### Work order
Output only the lines from the start of the entries through the line holding "Bankruptcy Law (522, 1018)". Each line must match the original exactly.

Stored data entries
•••••

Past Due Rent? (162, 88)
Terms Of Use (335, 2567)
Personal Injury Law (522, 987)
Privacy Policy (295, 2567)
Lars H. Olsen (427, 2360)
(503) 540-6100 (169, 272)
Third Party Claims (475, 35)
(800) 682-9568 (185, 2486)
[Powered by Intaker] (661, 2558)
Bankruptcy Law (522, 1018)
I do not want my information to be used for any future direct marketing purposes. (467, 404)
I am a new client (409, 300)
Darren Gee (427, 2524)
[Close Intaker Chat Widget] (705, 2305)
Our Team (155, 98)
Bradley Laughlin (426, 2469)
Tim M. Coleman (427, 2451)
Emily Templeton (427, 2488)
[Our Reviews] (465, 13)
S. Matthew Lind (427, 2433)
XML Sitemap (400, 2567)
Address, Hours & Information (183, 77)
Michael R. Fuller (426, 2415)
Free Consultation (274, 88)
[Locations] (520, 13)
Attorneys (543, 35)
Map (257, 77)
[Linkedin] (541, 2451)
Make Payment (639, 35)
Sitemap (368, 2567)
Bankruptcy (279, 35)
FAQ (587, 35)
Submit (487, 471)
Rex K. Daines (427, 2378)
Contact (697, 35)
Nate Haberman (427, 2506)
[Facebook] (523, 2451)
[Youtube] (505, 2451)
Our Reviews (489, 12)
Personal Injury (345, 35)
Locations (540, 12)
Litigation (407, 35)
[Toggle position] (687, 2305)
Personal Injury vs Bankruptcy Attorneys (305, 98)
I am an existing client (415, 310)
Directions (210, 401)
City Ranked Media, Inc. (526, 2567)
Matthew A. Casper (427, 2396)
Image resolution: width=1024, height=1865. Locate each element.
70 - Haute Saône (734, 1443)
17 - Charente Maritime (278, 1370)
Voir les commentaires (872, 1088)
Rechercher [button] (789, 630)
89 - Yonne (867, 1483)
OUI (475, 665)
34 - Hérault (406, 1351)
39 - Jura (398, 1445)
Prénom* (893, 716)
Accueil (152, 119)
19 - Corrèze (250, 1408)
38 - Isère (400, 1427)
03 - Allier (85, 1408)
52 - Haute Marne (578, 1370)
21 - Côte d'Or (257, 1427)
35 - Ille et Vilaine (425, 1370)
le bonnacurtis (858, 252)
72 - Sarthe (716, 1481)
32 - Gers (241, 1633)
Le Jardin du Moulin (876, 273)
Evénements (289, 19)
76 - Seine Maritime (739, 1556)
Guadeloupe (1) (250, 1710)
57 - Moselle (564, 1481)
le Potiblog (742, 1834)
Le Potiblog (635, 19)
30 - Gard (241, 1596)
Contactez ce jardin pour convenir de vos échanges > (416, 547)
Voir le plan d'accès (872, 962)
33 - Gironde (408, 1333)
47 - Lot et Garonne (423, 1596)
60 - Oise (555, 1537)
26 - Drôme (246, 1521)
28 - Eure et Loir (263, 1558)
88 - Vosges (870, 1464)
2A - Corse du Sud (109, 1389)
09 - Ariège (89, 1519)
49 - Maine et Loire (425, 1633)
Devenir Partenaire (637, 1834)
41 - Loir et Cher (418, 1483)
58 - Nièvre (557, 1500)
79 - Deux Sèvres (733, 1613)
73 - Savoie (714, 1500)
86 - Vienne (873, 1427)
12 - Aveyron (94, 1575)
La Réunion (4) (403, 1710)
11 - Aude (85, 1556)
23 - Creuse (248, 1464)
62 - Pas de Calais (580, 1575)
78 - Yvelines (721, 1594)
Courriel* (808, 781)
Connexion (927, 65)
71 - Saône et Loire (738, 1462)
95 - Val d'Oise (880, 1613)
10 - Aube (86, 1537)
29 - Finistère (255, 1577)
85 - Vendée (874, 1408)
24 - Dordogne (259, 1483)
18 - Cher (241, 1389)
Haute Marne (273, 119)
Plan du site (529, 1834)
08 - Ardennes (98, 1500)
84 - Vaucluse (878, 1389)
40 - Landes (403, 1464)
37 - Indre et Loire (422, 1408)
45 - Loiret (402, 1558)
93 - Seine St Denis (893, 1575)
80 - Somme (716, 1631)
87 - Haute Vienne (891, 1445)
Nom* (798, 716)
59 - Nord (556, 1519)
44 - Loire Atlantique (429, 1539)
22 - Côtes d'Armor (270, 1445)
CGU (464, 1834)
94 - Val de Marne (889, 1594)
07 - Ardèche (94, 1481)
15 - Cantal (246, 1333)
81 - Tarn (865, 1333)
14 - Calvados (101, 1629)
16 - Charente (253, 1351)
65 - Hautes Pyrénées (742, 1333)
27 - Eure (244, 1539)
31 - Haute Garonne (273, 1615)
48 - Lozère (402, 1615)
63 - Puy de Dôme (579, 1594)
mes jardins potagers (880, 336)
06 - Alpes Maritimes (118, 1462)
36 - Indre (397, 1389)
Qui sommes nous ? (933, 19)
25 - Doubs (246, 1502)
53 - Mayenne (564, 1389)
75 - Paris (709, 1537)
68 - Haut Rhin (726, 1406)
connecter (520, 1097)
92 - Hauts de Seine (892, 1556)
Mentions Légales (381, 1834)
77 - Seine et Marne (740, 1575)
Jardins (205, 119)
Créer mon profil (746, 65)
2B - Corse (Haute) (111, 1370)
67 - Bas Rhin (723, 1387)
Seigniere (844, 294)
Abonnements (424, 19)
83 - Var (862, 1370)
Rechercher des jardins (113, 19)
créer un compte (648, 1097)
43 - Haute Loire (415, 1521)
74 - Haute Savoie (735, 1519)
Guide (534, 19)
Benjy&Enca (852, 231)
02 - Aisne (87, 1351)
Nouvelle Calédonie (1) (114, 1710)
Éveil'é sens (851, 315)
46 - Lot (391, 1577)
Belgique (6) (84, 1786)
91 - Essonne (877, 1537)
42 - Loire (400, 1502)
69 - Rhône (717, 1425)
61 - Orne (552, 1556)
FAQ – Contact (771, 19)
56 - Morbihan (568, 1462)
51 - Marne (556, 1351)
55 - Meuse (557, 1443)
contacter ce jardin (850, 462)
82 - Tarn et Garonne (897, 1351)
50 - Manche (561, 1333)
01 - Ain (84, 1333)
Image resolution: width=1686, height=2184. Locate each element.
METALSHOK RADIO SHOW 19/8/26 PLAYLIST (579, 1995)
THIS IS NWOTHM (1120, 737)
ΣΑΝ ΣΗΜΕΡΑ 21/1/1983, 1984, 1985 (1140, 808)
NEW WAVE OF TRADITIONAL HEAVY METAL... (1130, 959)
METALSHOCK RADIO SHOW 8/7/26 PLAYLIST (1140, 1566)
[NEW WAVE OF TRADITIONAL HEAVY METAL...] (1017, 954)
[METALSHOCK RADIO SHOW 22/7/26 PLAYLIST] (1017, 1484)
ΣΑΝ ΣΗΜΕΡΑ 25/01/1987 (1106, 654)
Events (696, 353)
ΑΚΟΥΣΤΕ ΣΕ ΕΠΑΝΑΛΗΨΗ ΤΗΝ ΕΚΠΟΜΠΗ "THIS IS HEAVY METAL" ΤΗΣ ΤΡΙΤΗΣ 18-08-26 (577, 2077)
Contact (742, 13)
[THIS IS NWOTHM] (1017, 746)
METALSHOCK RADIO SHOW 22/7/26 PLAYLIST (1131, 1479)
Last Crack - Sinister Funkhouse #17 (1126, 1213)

•••••

### Answer to this task
Past Due Rent? (162, 88)
Terms Of Use (335, 2567)
Personal Injury Law (522, 987)
Privacy Policy (295, 2567)
Lars H. Olsen (427, 2360)
(503) 540-6100 (169, 272)
Third Party Claims (475, 35)
(800) 682-9568 (185, 2486)
[Powered by Intaker] (661, 2558)
Bankruptcy Law (522, 1018)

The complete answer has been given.